Comme de nombreux tubes de l’été a posteriori, la chanson connaîtra des adaptations à l’étranger, dont en France. La première fut celle de Dalida, suivie ensuite par Johnny Halliday, Richard Anthony, Dario Moreno, Line Renaud… Autant de voix et de registres différents pour un maillot de bain. Louis Réard avait vu juste : bien loin du pétard mouillé, le bikini a fait l’effet d’une bombe !
Notes et références – Bikini
[1] In. Éliette Abécassis, Deux-pièces. Le premier bikini, éd. Steinkis, Coll. Incipit, 2016. Lire en ligne.
[2] Fondé à la fin du VIIIe millénaire av. J.-C. Source : Henri-Irénée Marrou, « Sur deux mosaïques de la villa romaine de Piazza Armerina », Publications de l’école française de Rome, vol. 35, no 1, 1978, p. 253–295. Lire en ligne.
[3] Il s’agit des preuves les plus anciennes collectées, mais le port du « deux-pièces » pourrait être antérieur.
[4] Hubert Delobette, « L’objet : le bikini », émission Karambolage sur Arte, 4 août 2013.
[5] Bikini serait une déformation du nom mélanésien local Pikinni que l’on traduit par pik (« aire », « surface ») et ni (« cocotier »).
[6] Otto von Kotzebue (1787-1846), est un explorateur et navigateur germano-balte, sujet de l’Empire russe et officier de la marine impériale qui fit trois fois le tour du monde. Les études ethnographiques de Kotzebue sont précieuses et expliquent encore aujourd’hui les fondements de la population des îles Marshall.
[7] D’après Johann Friedrich von Eschscholtz (1793-1831), un médecin, botaniste et naturaliste allemand. Médecin et observateur scientifique lors du voyage de Kotzbue, il est aussi l’un des premiers scientifiques à étudier le Pacifique, notamment l’Alaska et la Californie. Outre la future île de Bikini, son nom est aussi donné au genre botanique Eschscholzia (sans t entre le l et le z), auquel appartient le pavot de Californie. C’est le poète et botaniste allemand Adelbert von Chamisso, qui participa aussi au voyage, qui le nomma en son honneur.
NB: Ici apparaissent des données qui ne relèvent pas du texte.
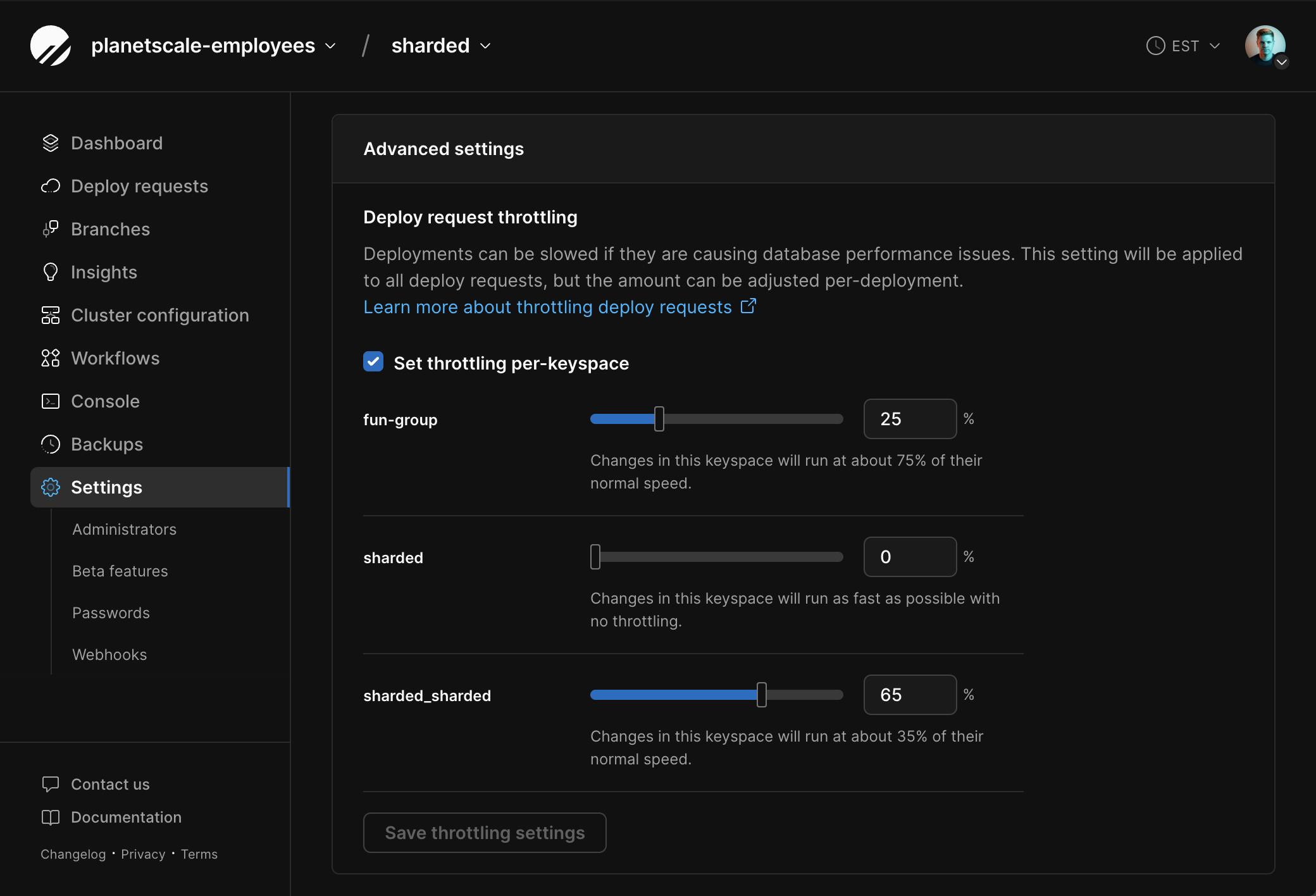
Task: Toggle the Set throttling per-keyspace checkbox
Action: tap(373, 362)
[8] Pour information, il est aujourd’hui possible d’y faire du tourisme à condition de signer une décharge indiquant que l’on renonce à toute poursuite en cas de cancer. Selon les autorités, les séjours de courte durée ne présenteraient pas de risque sanitaire particulier si on s’abstient de manger les fruits et légumes de l’île. Dans ce cas, tout va bien !
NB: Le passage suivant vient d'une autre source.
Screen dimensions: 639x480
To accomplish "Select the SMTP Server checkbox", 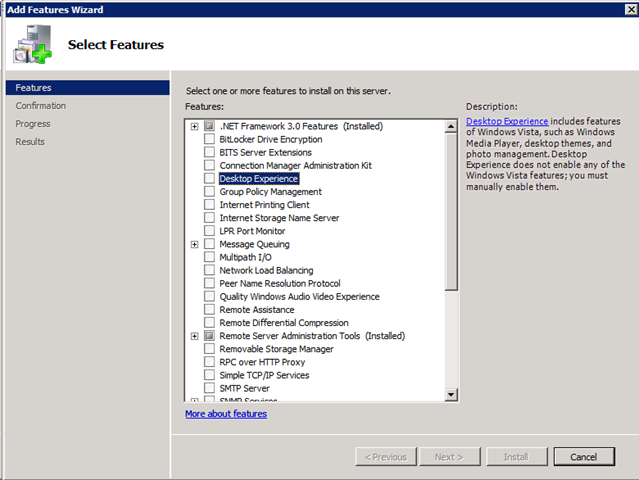I will pos(209,388).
[9] Dans l’ère moderne, Carl Jantzen créé le premier maillot deux pièces fonctionnel en 1913. En 1932, le couturier parisien Jacques Heim lance « Atome », un maillot de bain deux-pièces. Son créateur le présente alors comme le « plus petit maillot de bain au monde » : il a la taille d’un short qui découvre le ventre mais ne dévoile pas le nombril. « Atome » remplace ainsi le maillot-gaine en laine tricotée, qui pesait 500 grammes lorsqu’on l’enfilait et… plus de trois kilos lorsqu’on ressortait de l’eau ! Nous sommes encore loin d’Ursula Andress sortant de l’eau dans Dr. No !
[10] Curieusement, il est interdit sur la côte Atlantique mais pas le long de la Méditerranée.
[11] Seule exception, l’Allemagne, où il resta interdit dans les piscines jusque dans les années 1970.
[12] Source : LE ROBERT, Dictionnaire historique de la langue française.
[13] Monokini, nom masculin, résultat d’une analyse plaisante de bikini en bi-* « deux fois » et -kini est un nom déposé en même temps que bikini (1946) mais s’est diffusé plus tard. Le mot désigne un maillot de bain « une pièce », c’est-à-dire sans soutien-gorge, opposé au « deux-pièces ». Sexikini (1946) n’a pas eu le même succès.